Unidad Clínica de Enfermedades Infecciosas y Microbiología, Hospital Universitario de Valme, Sevilla, Spain.
Enferm Infecc Microbiol Clin. 2013 Aug-Sep;31(7):424-9. doi: 10.1016/j.eimc.2012.12.004. Epub 2013 Feb 28.
Pegylated interferon plus ribavirin (Peg-IFN/RBV) therapy leads to improvements in liver stiffness measurements (LSM) in hepatitis C virus (HCV)-infected patients. However, the rate of LSM return to normal values in response to Peg-IFN/RBV is unclear. Thus, our aim was to assess the probability and factors associated with LSM normalization in HCV-infected patients receiving Peg-IFN/RBV.
This prospective observational longitudinal study included 160 HCV-infected patients, 111 (69%) with human immunodeficiency virus and receiving Peg-IFN/RBV, with baseline LSM ≥ 7kPa. The outcome variable was LSM normalization, i.e. a stable decrease in LSM below 7kPa after starting Peg-IFN/RBV.

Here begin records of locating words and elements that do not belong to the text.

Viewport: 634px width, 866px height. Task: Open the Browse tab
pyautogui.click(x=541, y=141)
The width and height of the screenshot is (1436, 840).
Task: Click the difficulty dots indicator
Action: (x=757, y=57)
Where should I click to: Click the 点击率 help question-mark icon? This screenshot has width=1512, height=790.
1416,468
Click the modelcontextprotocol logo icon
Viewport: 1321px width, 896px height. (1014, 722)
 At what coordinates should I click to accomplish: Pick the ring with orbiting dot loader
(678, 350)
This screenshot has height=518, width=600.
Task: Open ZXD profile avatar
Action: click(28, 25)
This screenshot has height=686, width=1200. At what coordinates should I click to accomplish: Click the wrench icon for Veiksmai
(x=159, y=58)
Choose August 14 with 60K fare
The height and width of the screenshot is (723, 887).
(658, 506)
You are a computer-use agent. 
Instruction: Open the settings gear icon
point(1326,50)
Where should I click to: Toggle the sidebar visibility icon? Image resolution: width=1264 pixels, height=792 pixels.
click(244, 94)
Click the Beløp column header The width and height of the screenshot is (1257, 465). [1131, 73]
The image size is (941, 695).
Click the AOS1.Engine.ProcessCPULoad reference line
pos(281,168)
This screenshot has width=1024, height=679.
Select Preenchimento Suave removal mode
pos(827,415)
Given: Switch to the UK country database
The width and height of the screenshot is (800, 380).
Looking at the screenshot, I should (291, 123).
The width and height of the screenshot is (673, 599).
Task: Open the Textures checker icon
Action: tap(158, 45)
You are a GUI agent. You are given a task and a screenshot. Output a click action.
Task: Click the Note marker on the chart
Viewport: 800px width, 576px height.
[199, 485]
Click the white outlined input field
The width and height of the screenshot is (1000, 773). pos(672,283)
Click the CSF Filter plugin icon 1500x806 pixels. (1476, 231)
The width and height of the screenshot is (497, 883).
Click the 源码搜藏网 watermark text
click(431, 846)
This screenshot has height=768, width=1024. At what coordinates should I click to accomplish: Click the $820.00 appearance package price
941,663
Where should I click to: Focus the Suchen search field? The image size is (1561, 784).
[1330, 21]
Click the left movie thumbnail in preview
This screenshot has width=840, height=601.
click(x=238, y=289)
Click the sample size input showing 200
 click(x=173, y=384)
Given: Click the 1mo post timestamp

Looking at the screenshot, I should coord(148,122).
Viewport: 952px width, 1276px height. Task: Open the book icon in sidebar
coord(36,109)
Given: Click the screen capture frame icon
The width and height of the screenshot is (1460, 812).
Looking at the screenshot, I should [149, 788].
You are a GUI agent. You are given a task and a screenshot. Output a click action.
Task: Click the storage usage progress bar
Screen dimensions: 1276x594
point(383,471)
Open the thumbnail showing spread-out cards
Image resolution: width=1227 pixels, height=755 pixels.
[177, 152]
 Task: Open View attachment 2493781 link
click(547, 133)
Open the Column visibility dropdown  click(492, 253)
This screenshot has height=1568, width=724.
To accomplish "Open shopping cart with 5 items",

After starting Peg-IFN/RBV, 56 [35%, 95% confidence interval (95% CI): 28-42%] patients showed LSM normalization. The probability of LSM normalization was 21% (95% CI: 13.2-32.4%) at 12 months, and 51.3% (95% CI: 39.9-63.9%) at 24 months after Peg-INF/RBV initiation for individuals with sustained virological response (SVR), and 8.3% (95% CI: 4-16.6%) at 12 months and 11.3% (95% CI: 6-20.7%) at 24 months for those without SVR (p<0.001). For individuals with LSM ≥ 7kPa 24 weeks after the pre-planned end of treatment, LSM normalizations were only observed among those with SVR. Achievement of SVR [Hazard ratio (HR, 95% CI): 6.84 (3.39-13.81)] and lack of baseline cirrhosis [HR (95% CI): 4.17 (1.69-10)] were independently associated with LSM normalization after starting Peg-IFN/RBV.
LSM normalizations during Peg-IFN/RBV treatment are more likely, and occur earlier among patients with SVR. In addition, LSM normalizations continue 24 weeks after the scheduled end of therapy, but only among individuals who reach SVR.
聚乙二醇干扰素联合利巴韦林(Peg-IFN/RBV)治疗可改善丙型肝炎病毒(HCV)感染患者的肝硬度测量值(LSM)。然而,对于 Peg-IFN/RBV 治疗后 LSM 恢复正常的比例尚不清楚。因此,我们的目的是评估接受 Peg-IFN/RBV 治疗的 HCV 感染患者中 LSM 正常化的概率和相关因素。
这是一项前瞻性观察性纵向研究,纳入了 160 例 HCV 感染患者,其中 111 例(69%)合并人类免疫缺陷病毒感染,基线 LSM≥7kPa。主要结局变量为 LSM 正常化,即 Peg-IFN/RBV 治疗开始后 LSM 持续稳定下降至<7kPa。
开始 Peg-IFN/RBV 治疗后,56 例(35%,95%置信区间(95%CI):28-42%)患者的 LSM 正常化。对于获得持续病毒学应答(SVR)的患者,在 Peg-INF/RBV 治疗开始后 12 个月和 24 个月时,LSM 正常化的概率分别为 21%(95%CI:13.2-32.4%)和 51.3%(95%CI:39.9-63.9%),而对于未获得 SVR 的患者,在 12 个月和 24 个月时,LSM 正常化的概率分别为 8.3%(95%CI:4-16.6%)和 11.3%(95%CI:6-20.7%)(p<0.001)。对于治疗结束后 24 周时 LSM 仍≥7kPa 的患者,仅在获得 SVR 的患者中观察到 LSM 正常化。获得 SVR(风险比[HR],95%CI:6.84(3.39-13.81))和无基线肝硬化(HR,95%CI:4.17(1.69-10))是 Peg-IFN/RBV 治疗开始后 LSM 正常化的独立相关因素。
SVR 患者 Peg-IFN/RBV 治疗期间 LSM 正常化的可能性更高,且发生更早。此外,治疗结束后 24 周时仍可继续 LSM 正常化,但仅发生在获得 SVR 的患者中。